▶ _DIRECTIONS_: Swap "avatar" for "profile" in the lines from the one containing "Given: Click the 38,990 y-axis value label" through the one containing "Looking at the screenshot, I should coord(136,174).", inclusive, and return only those lines with everything else left as is.

▶ _PROVIDED DATA_:
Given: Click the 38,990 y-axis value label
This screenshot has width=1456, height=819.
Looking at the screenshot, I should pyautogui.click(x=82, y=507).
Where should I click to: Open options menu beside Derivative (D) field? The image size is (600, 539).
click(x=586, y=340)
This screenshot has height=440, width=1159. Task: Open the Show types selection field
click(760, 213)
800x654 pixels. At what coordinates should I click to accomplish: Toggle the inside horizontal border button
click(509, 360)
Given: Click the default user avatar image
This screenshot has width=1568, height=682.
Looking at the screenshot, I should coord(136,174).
==
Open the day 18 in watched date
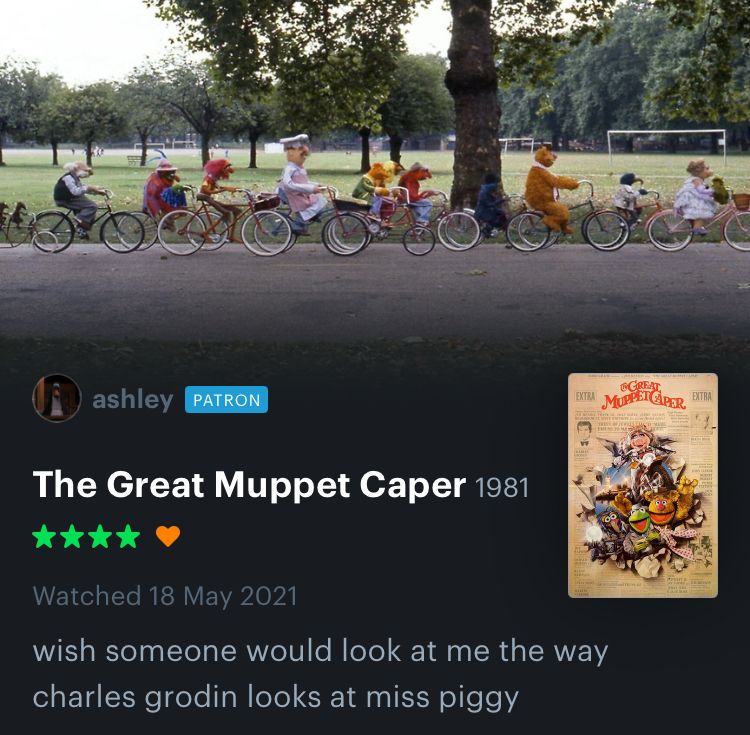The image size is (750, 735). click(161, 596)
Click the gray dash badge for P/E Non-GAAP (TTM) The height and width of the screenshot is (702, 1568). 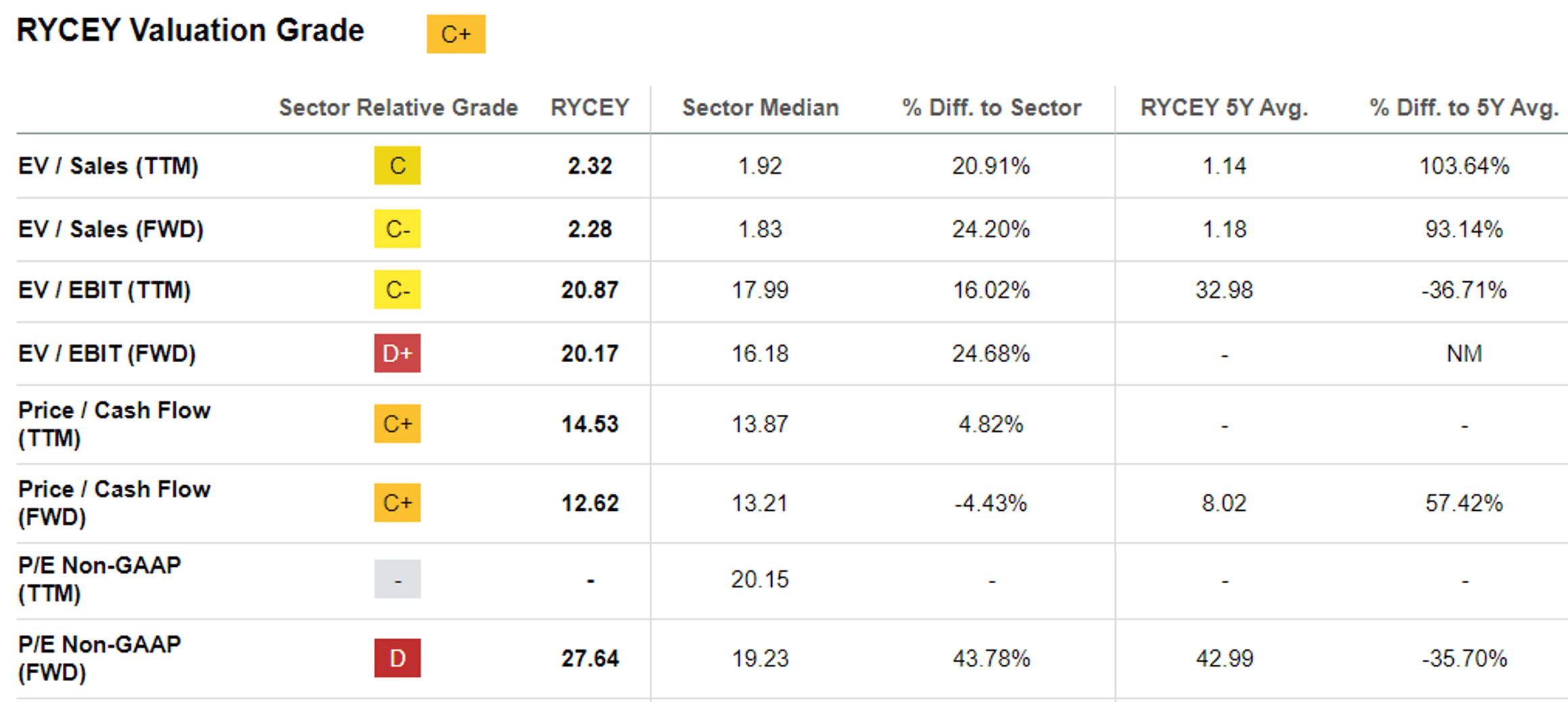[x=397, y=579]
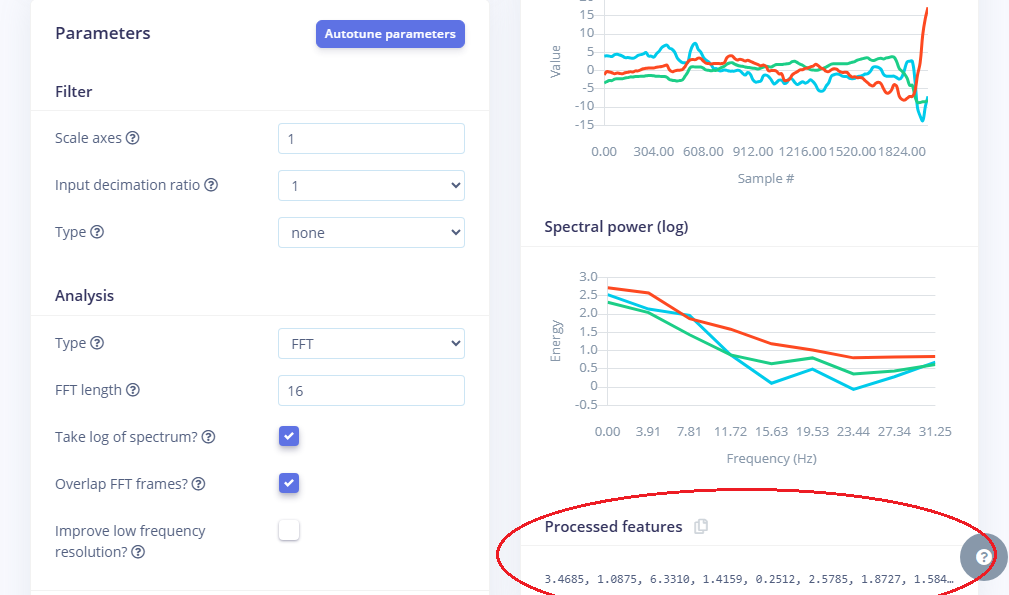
--
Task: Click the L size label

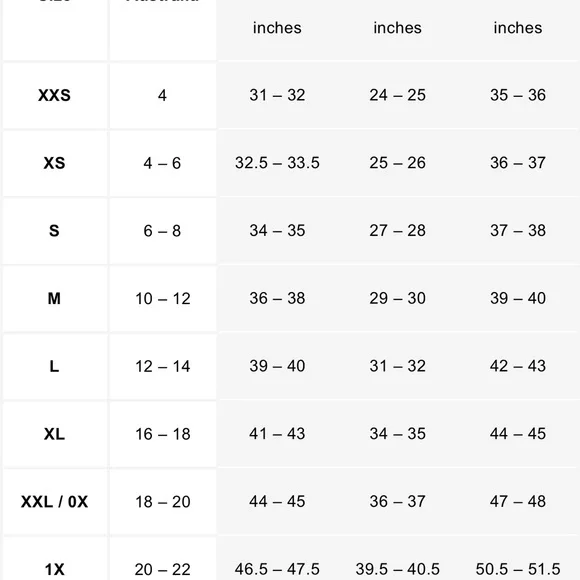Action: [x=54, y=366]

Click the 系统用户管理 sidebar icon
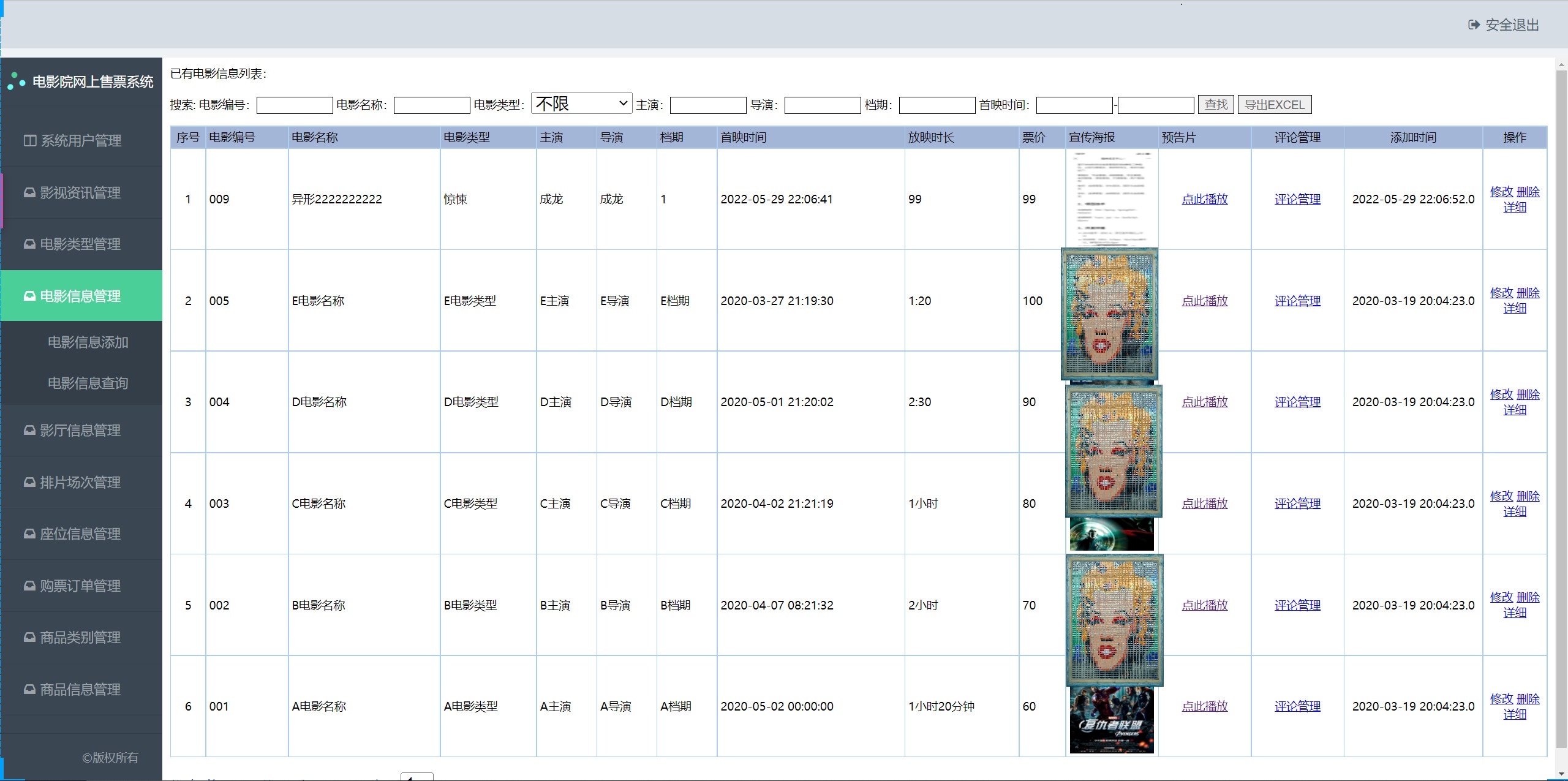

▶ _EXERCISE RESULT_:
Given: Click the 38,990 y-axis value label
This screenshot has width=1456, height=819.
Looking at the screenshot, I should pyautogui.click(x=82, y=507).
Where should I click to: Open options menu beside Derivative (D) field? The image size is (600, 539).
click(x=586, y=340)
This screenshot has height=440, width=1159. Task: Open the Show types selection field
click(760, 213)
800x654 pixels. At what coordinates should I click to accomplish: Toggle the inside horizontal border button
click(509, 360)
Given: Click the default user profile image
This screenshot has width=1568, height=682.
Looking at the screenshot, I should coord(136,174).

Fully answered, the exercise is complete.